Thunder: (Thoughts on Language)
Thunder sounds like what it is. I love that in a word.
Storm sounds like its meaning too. The “S” is full of breath, like the first gale that brings the “T” to split the air. “OR” bangs like a drum and “M” tapers and gentles and signals the end. STORM.
I love words. I love noticing what they do for us in practical terms, what they do for us aesthetically, and what they used to do for our forebears (the historian in me leaks out).
Consider the word “that”. It could be argued (that) it is one of the most boring words in the English language. And I might agree if you’re talking about it as it’s used above—to introduce a clause. In fact, when it’s used in that way, it’s often not used at all; it’s eliminated. But what about “that” as a demonstrative adjective? Imagine a mother who finds her toddler with a sharp object, a bottle of bleach or, say, a condom wrapper. Now there’s a mama who’s gonna say “Give me that!”
This morning I was thinking about how beautifully Spanish scans. It is intrinsically melodious. And you might say that all the Latin languages are, and I guess that’s true to a degree, except the Portuguese make that “ow” sound, and it puts me in mind of cats. Now, I don’t have anything against cats—I’ve known some pretty cool ones, but cats should speak cat. Humans shouldn’t.

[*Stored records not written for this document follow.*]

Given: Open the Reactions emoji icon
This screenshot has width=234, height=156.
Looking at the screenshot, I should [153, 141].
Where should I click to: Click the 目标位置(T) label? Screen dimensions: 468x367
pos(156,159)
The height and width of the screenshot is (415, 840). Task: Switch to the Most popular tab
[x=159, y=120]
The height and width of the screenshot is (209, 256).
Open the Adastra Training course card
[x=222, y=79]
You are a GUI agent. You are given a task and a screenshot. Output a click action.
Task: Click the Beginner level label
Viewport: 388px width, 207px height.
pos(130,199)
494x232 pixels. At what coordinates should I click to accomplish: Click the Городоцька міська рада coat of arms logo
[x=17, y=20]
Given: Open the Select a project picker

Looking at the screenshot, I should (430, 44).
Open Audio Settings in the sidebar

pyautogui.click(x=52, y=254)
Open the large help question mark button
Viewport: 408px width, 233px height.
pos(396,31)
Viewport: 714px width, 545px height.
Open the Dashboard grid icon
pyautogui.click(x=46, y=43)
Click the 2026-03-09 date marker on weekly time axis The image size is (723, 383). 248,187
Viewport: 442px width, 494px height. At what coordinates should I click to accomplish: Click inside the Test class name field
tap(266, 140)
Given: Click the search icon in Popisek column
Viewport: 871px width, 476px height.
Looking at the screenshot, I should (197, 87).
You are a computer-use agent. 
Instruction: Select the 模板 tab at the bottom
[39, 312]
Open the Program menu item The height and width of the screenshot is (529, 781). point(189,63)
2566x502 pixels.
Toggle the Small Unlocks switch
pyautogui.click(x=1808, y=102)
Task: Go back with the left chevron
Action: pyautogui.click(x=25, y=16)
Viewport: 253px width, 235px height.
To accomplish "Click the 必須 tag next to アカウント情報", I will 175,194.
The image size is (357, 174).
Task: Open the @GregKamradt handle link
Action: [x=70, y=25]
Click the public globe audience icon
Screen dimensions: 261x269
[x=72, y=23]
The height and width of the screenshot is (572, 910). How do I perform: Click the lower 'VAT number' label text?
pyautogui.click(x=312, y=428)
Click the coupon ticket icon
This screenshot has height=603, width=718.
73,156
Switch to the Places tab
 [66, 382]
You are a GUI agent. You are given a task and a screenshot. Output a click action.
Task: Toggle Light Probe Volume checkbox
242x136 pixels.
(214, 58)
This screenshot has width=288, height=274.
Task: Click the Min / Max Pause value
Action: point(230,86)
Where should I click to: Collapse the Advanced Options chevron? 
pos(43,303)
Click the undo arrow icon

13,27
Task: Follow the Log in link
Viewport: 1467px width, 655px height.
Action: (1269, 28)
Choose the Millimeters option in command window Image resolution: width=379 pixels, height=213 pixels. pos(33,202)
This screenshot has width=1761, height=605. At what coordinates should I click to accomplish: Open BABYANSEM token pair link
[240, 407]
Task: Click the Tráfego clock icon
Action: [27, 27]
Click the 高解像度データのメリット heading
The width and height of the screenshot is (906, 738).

French is a favorite with me. I had the bad fortune of studying it in high school instead of Spanish (another incident of unknowing bliss bearing itself out in negative consequence) but the French—they put their sounds just back far enough in the mouth to make them sound reserved, like they’re not quite willing to let go—and so that lends a little mystery and may be where the snooty comes from. (I wonder what came first, the snooty or the sound of it?)
They do it just right, though. The Germans, the Israelis or Arabs, or anyone who speaks as if he’s expectorating is off my pretty list.
And English? Well, I think “thunder” is pretty, don’t you?